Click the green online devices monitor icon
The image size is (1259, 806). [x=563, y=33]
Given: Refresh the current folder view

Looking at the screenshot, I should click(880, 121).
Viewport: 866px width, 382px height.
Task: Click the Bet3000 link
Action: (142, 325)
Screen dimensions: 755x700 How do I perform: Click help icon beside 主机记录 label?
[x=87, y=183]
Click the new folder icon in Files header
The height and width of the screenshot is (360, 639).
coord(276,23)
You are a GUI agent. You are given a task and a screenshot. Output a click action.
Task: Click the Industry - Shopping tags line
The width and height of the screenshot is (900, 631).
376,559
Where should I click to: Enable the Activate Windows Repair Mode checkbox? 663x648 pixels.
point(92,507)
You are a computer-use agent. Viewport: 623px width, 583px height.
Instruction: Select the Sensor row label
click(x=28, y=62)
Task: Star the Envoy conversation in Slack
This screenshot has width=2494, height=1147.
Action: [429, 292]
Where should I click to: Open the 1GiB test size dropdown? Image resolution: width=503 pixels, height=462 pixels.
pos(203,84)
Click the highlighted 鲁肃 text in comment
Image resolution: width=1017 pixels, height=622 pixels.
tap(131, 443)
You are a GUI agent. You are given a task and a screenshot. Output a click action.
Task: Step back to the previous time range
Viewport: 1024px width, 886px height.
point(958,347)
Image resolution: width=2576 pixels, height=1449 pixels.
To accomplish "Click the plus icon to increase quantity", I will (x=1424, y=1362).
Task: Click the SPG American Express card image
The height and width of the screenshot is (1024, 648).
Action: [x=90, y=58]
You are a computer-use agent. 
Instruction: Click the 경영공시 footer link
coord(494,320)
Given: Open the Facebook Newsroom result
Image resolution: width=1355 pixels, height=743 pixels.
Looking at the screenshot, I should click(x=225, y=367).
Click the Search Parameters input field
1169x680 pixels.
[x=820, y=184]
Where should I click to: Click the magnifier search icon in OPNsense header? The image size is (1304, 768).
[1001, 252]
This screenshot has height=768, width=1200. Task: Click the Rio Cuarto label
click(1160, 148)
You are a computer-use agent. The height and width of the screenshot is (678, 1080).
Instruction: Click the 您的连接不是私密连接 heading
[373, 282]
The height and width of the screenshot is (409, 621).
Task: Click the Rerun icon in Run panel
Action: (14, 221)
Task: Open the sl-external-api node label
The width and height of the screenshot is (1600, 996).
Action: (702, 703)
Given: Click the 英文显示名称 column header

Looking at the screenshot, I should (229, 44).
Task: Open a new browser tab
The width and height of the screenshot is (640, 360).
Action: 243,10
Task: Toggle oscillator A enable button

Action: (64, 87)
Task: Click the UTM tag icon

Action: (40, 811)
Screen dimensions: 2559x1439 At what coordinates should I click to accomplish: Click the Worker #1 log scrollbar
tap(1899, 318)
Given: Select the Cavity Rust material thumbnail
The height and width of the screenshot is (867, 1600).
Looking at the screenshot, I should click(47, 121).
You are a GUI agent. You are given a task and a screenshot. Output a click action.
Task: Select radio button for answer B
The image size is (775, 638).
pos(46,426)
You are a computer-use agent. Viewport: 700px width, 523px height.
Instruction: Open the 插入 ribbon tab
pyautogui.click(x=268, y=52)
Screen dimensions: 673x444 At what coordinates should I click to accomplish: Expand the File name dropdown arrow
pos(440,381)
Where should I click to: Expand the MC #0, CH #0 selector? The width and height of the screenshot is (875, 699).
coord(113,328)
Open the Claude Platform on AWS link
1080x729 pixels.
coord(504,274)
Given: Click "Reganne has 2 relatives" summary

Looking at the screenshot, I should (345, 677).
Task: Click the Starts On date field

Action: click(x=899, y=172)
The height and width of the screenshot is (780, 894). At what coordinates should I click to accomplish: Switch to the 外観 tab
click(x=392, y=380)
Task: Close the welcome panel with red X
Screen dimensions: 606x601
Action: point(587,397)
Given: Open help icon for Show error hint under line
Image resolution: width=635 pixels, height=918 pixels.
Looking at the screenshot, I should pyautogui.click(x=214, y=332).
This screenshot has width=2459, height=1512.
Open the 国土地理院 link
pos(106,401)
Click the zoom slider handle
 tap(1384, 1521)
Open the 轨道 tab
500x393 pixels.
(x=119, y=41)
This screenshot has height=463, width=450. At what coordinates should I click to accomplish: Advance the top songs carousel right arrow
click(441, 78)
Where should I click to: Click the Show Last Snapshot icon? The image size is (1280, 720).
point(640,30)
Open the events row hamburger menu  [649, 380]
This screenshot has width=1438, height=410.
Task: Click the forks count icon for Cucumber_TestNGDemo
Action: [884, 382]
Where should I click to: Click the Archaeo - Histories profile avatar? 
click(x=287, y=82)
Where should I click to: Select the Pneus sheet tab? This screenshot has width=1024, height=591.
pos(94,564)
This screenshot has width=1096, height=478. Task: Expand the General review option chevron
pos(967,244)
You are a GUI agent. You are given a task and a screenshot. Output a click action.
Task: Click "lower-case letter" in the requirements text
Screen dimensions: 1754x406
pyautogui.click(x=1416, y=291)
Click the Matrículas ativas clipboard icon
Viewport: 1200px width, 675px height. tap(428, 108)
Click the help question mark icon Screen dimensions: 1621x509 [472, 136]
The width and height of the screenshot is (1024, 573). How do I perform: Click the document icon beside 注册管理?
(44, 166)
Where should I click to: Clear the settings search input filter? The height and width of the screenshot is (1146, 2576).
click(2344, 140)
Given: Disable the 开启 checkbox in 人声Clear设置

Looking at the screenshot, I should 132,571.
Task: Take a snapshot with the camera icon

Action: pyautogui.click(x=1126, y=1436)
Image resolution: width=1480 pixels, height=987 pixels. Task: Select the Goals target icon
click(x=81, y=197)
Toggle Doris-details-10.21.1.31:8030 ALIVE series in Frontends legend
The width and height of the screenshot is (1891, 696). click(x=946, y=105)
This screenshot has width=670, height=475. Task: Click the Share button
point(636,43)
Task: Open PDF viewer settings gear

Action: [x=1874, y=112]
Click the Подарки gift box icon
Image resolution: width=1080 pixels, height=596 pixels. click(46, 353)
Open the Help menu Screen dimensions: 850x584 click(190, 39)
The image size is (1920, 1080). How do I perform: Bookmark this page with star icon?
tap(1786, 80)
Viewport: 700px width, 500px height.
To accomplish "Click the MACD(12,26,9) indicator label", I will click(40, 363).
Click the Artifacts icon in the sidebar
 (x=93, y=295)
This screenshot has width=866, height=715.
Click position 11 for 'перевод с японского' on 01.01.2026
-------------------------
Arrange every line of the entries above as a Markdown table with the columns No. and Entry, numbering the rows in order and omitting blank lines.

• _Response_
| No. | Entry |
|---|---|
| 1 | Click the green online devices monitor icon |
| 2 | The image size is (1259, 806). [x=563, y=33] |
| 3 | Given: Refresh the current folder view |
| 4 | Looking at the screenshot, I should click(880, 121). |
| 5 | Viewport: 866px width, 382px height. |
| 6 | Task: Click the Bet3000 link |
| 7 | Action: (142, 325) |
| 8 | Screen dimensions: 755x700 How do I perform: Click help icon beside 主机记录 label? |
| 9 | [x=87, y=183] |
| 10 | Click the new folder icon in Files header |
| 11 | The height and width of the screenshot is (360, 639). |
| 12 | coord(276,23) |
| 13 | You are a GUI agent. You are given a task and a screenshot. Output a click action. |
| 14 | Task: Click the Industry - Shopping tags line |
| 15 | The width and height of the screenshot is (900, 631). |
| 16 | 376,559 |
| 17 | Where should I click to: Enable the Activate Windows Repair Mode checkbox? 663x648 pixels. |
| 18 | point(92,507) |
| 19 | You are a computer-use agent. Viewport: 623px width, 583px height. |
| 20 | Instruction: Select the Sensor row label |
| 21 | click(x=28, y=62) |
| 22 | Task: Star the Envoy conversation in Slack |
| 23 | This screenshot has width=2494, height=1147. |
| 24 | Action: [429, 292] |
| 25 | Where should I click to: Open the 1GiB test size dropdown? Image resolution: width=503 pixels, height=462 pixels. |
| 26 | pos(203,84) |
| 27 | Click the highlighted 鲁肃 text in comment |
| 28 | Image resolution: width=1017 pixels, height=622 pixels. |
| 29 | tap(131, 443) |
| 30 | You are a GUI agent. You are given a task and a screenshot. Output a click action. |
| 31 | Task: Step back to the previous time range |
| 32 | Viewport: 1024px width, 886px height. |
| 33 | point(958,347) |
| 34 | Image resolution: width=2576 pixels, height=1449 pixels. |
| 35 | To accomplish "Click the plus icon to increase quantity", I will (x=1424, y=1362). |
| 36 | Task: Click the SPG American Express card image |
| 37 | The height and width of the screenshot is (1024, 648). |
| 38 | Action: [x=90, y=58] |
| 39 | You are a computer-use agent.  |
| 40 | Instruction: Click the 경영공시 footer link |
| 41 | coord(494,320) |
| 42 | Given: Open the Facebook Newsroom result |
| 43 | Image resolution: width=1355 pixels, height=743 pixels. |
| 44 | Looking at the screenshot, I should click(x=225, y=367). |
| 45 | Click the Search Parameters input field |
| 46 | 1169x680 pixels. |
| 47 | [x=820, y=184] |
| 48 | Where should I click to: Click the magnifier search icon in OPNsense header? The image size is (1304, 768). |
| 49 | [1001, 252] |
| 50 | This screenshot has height=768, width=1200. Task: Click the Rio Cuarto label |
| 51 | click(1160, 148) |
| 52 | You are a computer-use agent. The height and width of the screenshot is (678, 1080). |
| 53 | Instruction: Click the 您的连接不是私密连接 heading |
| 54 | [373, 282] |
| 55 | The height and width of the screenshot is (409, 621). |
| 56 | Task: Click the Rerun icon in Run panel |
| 57 | Action: (14, 221) |
| 58 | Task: Open the sl-external-api node label |
| 59 | The width and height of the screenshot is (1600, 996). |
| 60 | Action: (702, 703) |
| 61 | Given: Click the 英文显示名称 column header |
| 62 | Looking at the screenshot, I should (229, 44). |
| 63 | Task: Open a new browser tab |
| 64 | The width and height of the screenshot is (640, 360). |
| 65 | Action: 243,10 |
| 66 | Task: Toggle oscillator A enable button |
| 67 | Action: (64, 87) |
| 68 | Task: Click the UTM tag icon |
| 69 | Action: (40, 811) |
| 70 | Screen dimensions: 2559x1439 At what coordinates should I click to accomplish: Click the Worker #1 log scrollbar |
| 71 | tap(1899, 318) |
| 72 | Given: Select the Cavity Rust material thumbnail |
| 73 | The height and width of the screenshot is (867, 1600). |
| 74 | Looking at the screenshot, I should click(47, 121). |
| 75 | You are a GUI agent. You are given a task and a screenshot. Output a click action. |
| 76 | Task: Select radio button for answer B |
| 77 | The image size is (775, 638). |
| 78 | pos(46,426) |
| 79 | You are a computer-use agent. Viewport: 700px width, 523px height. |
| 80 | Instruction: Open the 插入 ribbon tab |
| 81 | pyautogui.click(x=268, y=52) |
| 82 | Screen dimensions: 673x444 At what coordinates should I click to accomplish: Expand the File name dropdown arrow |
| 83 | pos(440,381) |
| 84 | Where should I click to: Expand the MC #0, CH #0 selector? The width and height of the screenshot is (875, 699). |
| 85 | coord(113,328) |
| 86 | Open the Claude Platform on AWS link |
| 87 | 1080x729 pixels. |
| 88 | coord(504,274) |
| 89 | Given: Click "Reganne has 2 relatives" summary |
| 90 | Looking at the screenshot, I should (345, 677). |
| 91 | Task: Click the Starts On date field |
| 92 | Action: click(x=899, y=172) |
| 93 | The height and width of the screenshot is (780, 894). At what coordinates should I click to accomplish: Switch to the 外観 tab |
| 94 | click(x=392, y=380) |
| 95 | Task: Close the welcome panel with red X |
| 96 | Screen dimensions: 606x601 |
| 97 | Action: point(587,397) |
| 98 | Given: Open help icon for Show error hint under line |
| 99 | Image resolution: width=635 pixels, height=918 pixels. |
| 100 | Looking at the screenshot, I should pyautogui.click(x=214, y=332). |
| 101 | This screenshot has width=2459, height=1512. |
| 102 | Open the 国土地理院 link |
| 103 | pos(106,401) |
| 104 | Click the zoom slider handle |
| 105 |  tap(1384, 1521) |
| 106 | Open the 轨道 tab |
| 107 | 500x393 pixels. |
| 108 | (x=119, y=41) |
| 109 | This screenshot has height=463, width=450. At what coordinates should I click to accomplish: Advance the top songs carousel right arrow |
| 110 | click(441, 78) |
| 111 | Where should I click to: Click the Show Last Snapshot icon? The image size is (1280, 720). |
| 112 | point(640,30) |
| 113 | Open the events row hamburger menu  [649, 380] |
| 114 | This screenshot has width=1438, height=410. |
| 115 | Task: Click the forks count icon for Cucumber_TestNGDemo |
| 116 | Action: [884, 382] |
| 117 | Where should I click to: Click the Archaeo - Histories profile avatar?  |
| 118 | click(x=287, y=82) |
| 119 | Where should I click to: Select the Pneus sheet tab? This screenshot has width=1024, height=591. |
| 120 | pos(94,564) |
| 121 | This screenshot has width=1096, height=478. Task: Expand the General review option chevron |
| 122 | pos(967,244) |
| 123 | You are a GUI agent. You are given a task and a screenshot. Output a click action. |
| 124 | Task: Click "lower-case letter" in the requirements text |
| 125 | Screen dimensions: 1754x406 |
| 126 | pyautogui.click(x=1416, y=291) |
| 127 | Click the Matrículas ativas clipboard icon |
| 128 | Viewport: 1200px width, 675px height. tap(428, 108) |
| 129 | Click the help question mark icon Screen dimensions: 1621x509 [472, 136] |
| 130 | The width and height of the screenshot is (1024, 573). How do I perform: Click the document icon beside 注册管理? |
| 131 | (44, 166) |
| 132 | Where should I click to: Clear the settings search input filter? The height and width of the screenshot is (1146, 2576). |
| 133 | click(2344, 140) |
| 134 | Given: Disable the 开启 checkbox in 人声Clear设置 |
| 135 | Looking at the screenshot, I should 132,571. |
| 136 | Task: Take a snapshot with the camera icon |
| 137 | Action: pyautogui.click(x=1126, y=1436) |
| 138 | Image resolution: width=1480 pixels, height=987 pixels. Task: Select the Goals target icon |
| 139 | click(x=81, y=197) |
| 140 | Toggle Doris-details-10.21.1.31:8030 ALIVE series in Frontends legend |
| 141 | The width and height of the screenshot is (1891, 696). click(x=946, y=105) |
| 142 | This screenshot has width=670, height=475. Task: Click the Share button |
| 143 | point(636,43) |
| 144 | Task: Open PDF viewer settings gear |
| 145 | Action: [x=1874, y=112] |
| 146 | Click the Подарки gift box icon |
| 147 | Image resolution: width=1080 pixels, height=596 pixels. click(46, 353) |
| 148 | Open the Help menu Screen dimensions: 850x584 click(190, 39) |
| 149 | The image size is (1920, 1080). How do I perform: Bookmark this page with star icon? |
| 150 | tap(1786, 80) |
| 151 | Viewport: 700px width, 500px height. |
| 152 | To accomplish "Click the MACD(12,26,9) indicator label", I will click(40, 363). |
| 153 | Click the Artifacts icon in the sidebar |
| 154 |  (x=93, y=295) |
| 155 | This screenshot has width=866, height=715. |
| 156 | Click position 11 for 'перевод с японского' on 01.01.2026 |